Terminó su rosario. Tomó las herramientas y comenzó a podar ese tronco que yacía en el suelo. Le quitó sus cuatro ramas. Cortó la enorme calabaza que colgaba de su cuello, en donde ya sólo había dos cuencas cubiertas por áridos párpados, unos labios sellados por la resequedad y una nariz que no respiraba. Después partió a la mitad las dos ramas grandes, al cortar las rodillas. Lo mismo hizo con los codos. Finalmente dividió su torso en dos.
Lo metió todo en una bolsa de mandado y cargó con ella como lo hacía con las verduras que iba a vender a la ciudad. Caminó hacia las alturas, en donde viven los zopilotes. ¿Cómo entró a su guarida? Nadie lo sabe.

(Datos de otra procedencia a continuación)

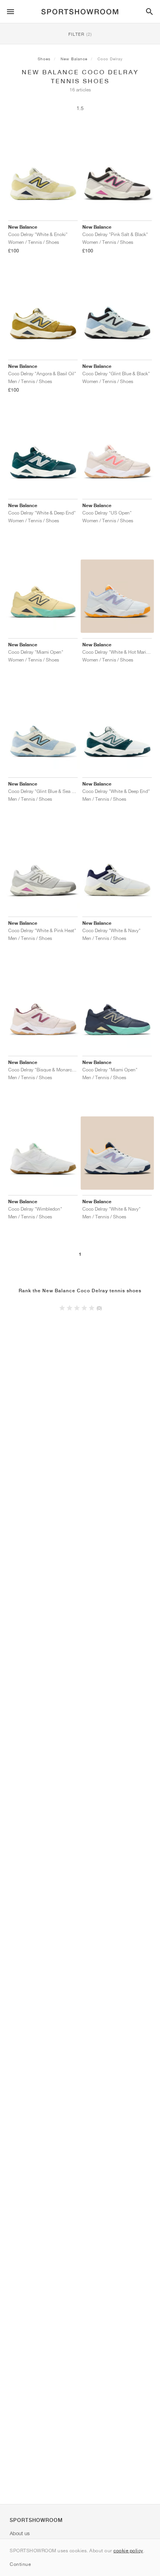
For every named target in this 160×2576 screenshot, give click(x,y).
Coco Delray (110, 58)
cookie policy (128, 2550)
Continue (20, 2564)
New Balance (74, 58)
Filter (80, 34)
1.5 (80, 108)
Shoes (44, 58)
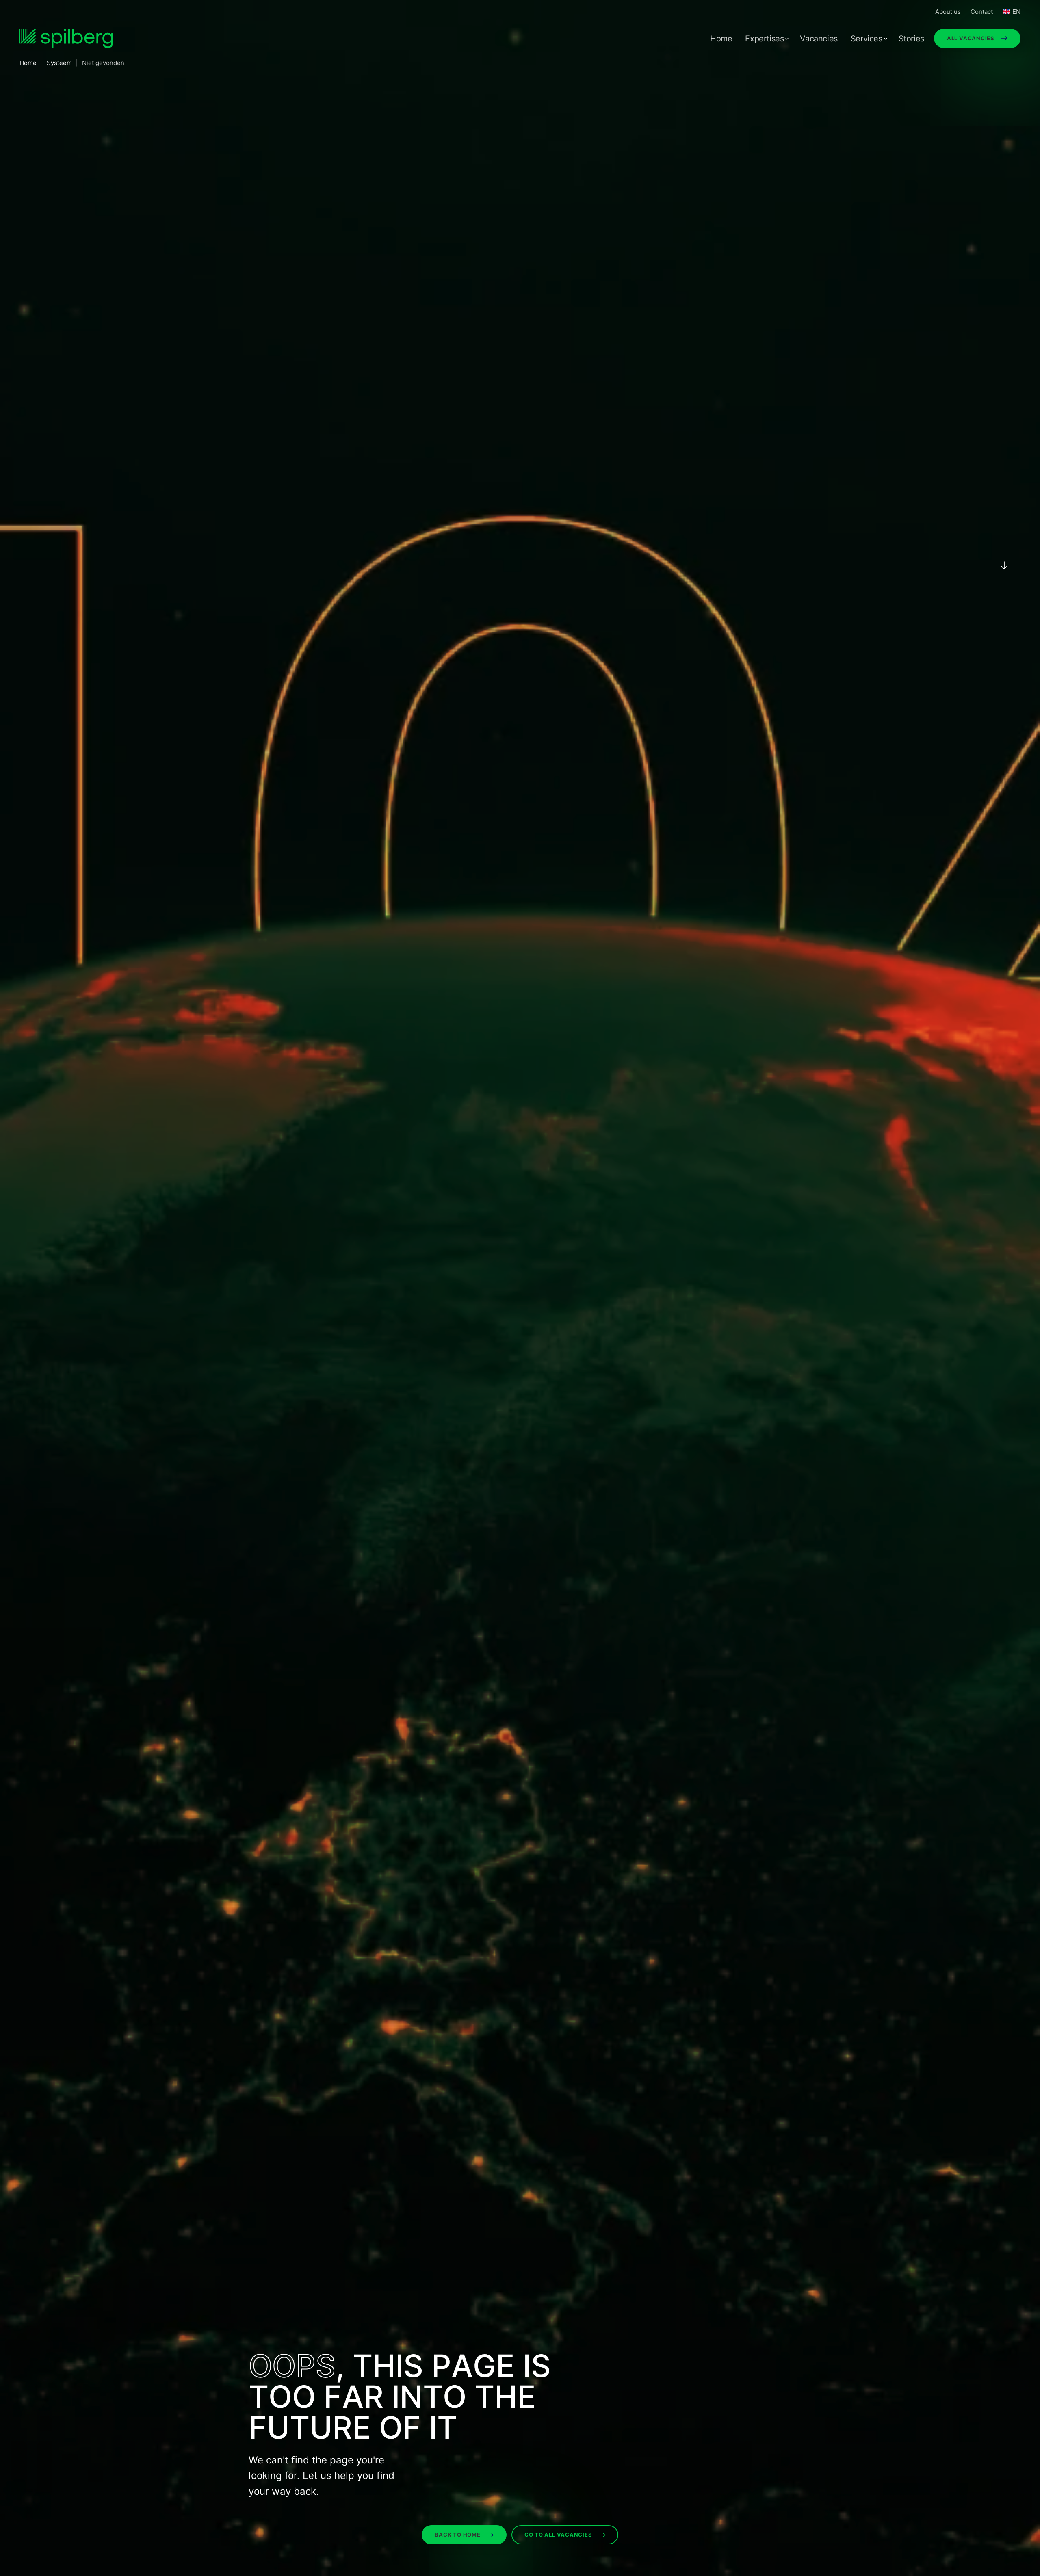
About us (948, 11)
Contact (982, 11)
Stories (911, 38)
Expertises (764, 38)
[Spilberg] (66, 38)
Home (721, 38)
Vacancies (818, 38)
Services (866, 38)
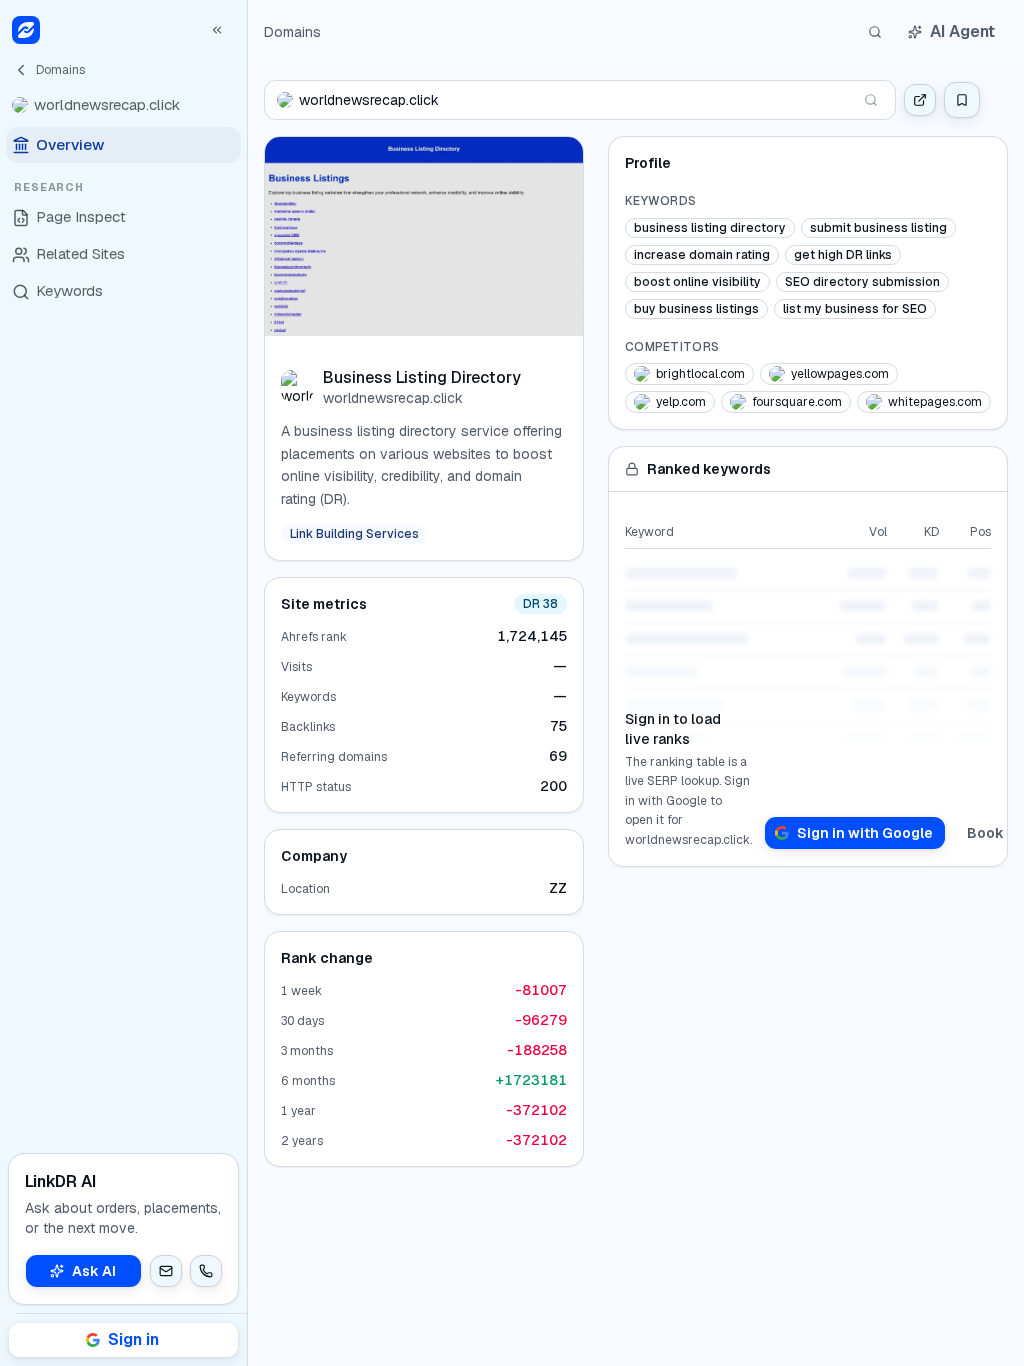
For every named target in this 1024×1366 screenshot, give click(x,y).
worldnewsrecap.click (393, 398)
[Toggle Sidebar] (247, 683)
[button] (166, 1271)
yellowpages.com (840, 374)
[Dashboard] (26, 30)
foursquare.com (797, 402)
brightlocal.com (700, 374)
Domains (292, 32)
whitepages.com (935, 402)
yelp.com (681, 402)
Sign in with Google (865, 833)
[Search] (875, 32)
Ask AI (94, 1271)
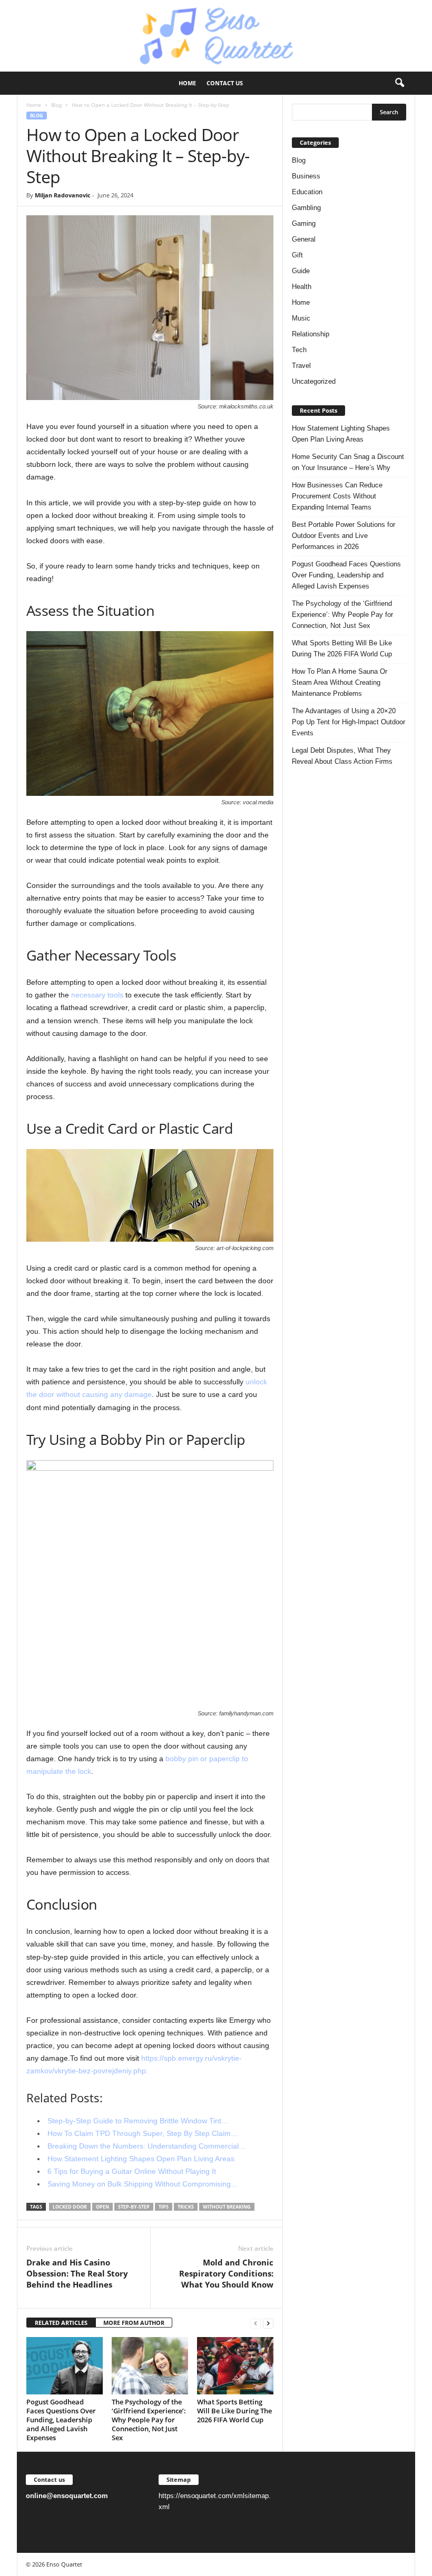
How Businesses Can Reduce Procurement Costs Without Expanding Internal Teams (337, 496)
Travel (301, 366)
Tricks (186, 2206)
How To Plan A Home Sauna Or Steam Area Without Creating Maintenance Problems (339, 682)
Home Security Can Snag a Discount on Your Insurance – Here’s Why (348, 462)
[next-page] (268, 2323)
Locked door (70, 2206)
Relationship (310, 334)
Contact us (225, 83)
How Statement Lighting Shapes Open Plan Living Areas (341, 433)
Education (307, 192)
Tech (299, 350)
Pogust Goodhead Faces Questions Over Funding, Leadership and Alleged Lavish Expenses (61, 2419)
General (304, 239)
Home (187, 83)
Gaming (304, 223)
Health (301, 287)
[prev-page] (255, 2323)
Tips (164, 2206)
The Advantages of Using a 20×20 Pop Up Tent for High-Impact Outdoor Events (348, 722)
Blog (56, 104)
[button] (399, 83)
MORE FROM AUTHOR (133, 2323)
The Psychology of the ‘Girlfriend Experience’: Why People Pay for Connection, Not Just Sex (149, 2419)
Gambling (306, 208)
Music (301, 318)
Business (306, 176)
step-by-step (134, 2206)
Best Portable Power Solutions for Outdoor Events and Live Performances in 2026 (343, 536)
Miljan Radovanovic (63, 195)
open (102, 2206)
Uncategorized (314, 381)
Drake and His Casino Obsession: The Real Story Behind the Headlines (77, 2273)
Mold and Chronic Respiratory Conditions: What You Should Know (226, 2273)
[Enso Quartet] (216, 36)
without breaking (227, 2206)
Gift (297, 255)
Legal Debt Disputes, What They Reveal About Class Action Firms (342, 755)
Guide (301, 271)
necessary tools (97, 995)
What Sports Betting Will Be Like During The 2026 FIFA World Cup (234, 2410)
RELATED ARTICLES (61, 2323)
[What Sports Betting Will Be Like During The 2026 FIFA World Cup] (235, 2365)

Una mañana apareció la insólita noticia en primera plana: El cuerpo descuartizado de un hombre de la tercera edad fue hallado en el punto de encuentro del Congreso de la Unión. Las piezas estaban colocadas de acuerdo al orden anatómico, como en función de ofrenda. La escena sembró comentarios sobre su parecido con el entierro aéreo practicado en algunas zonas montañosas de oriente, donde no hay tierra blanda ni ríos cerca. Esta práctica consiste en descuartizar el cuerpo del difunto y ofrecerlo a las aves de rapiña que rondan por ahí.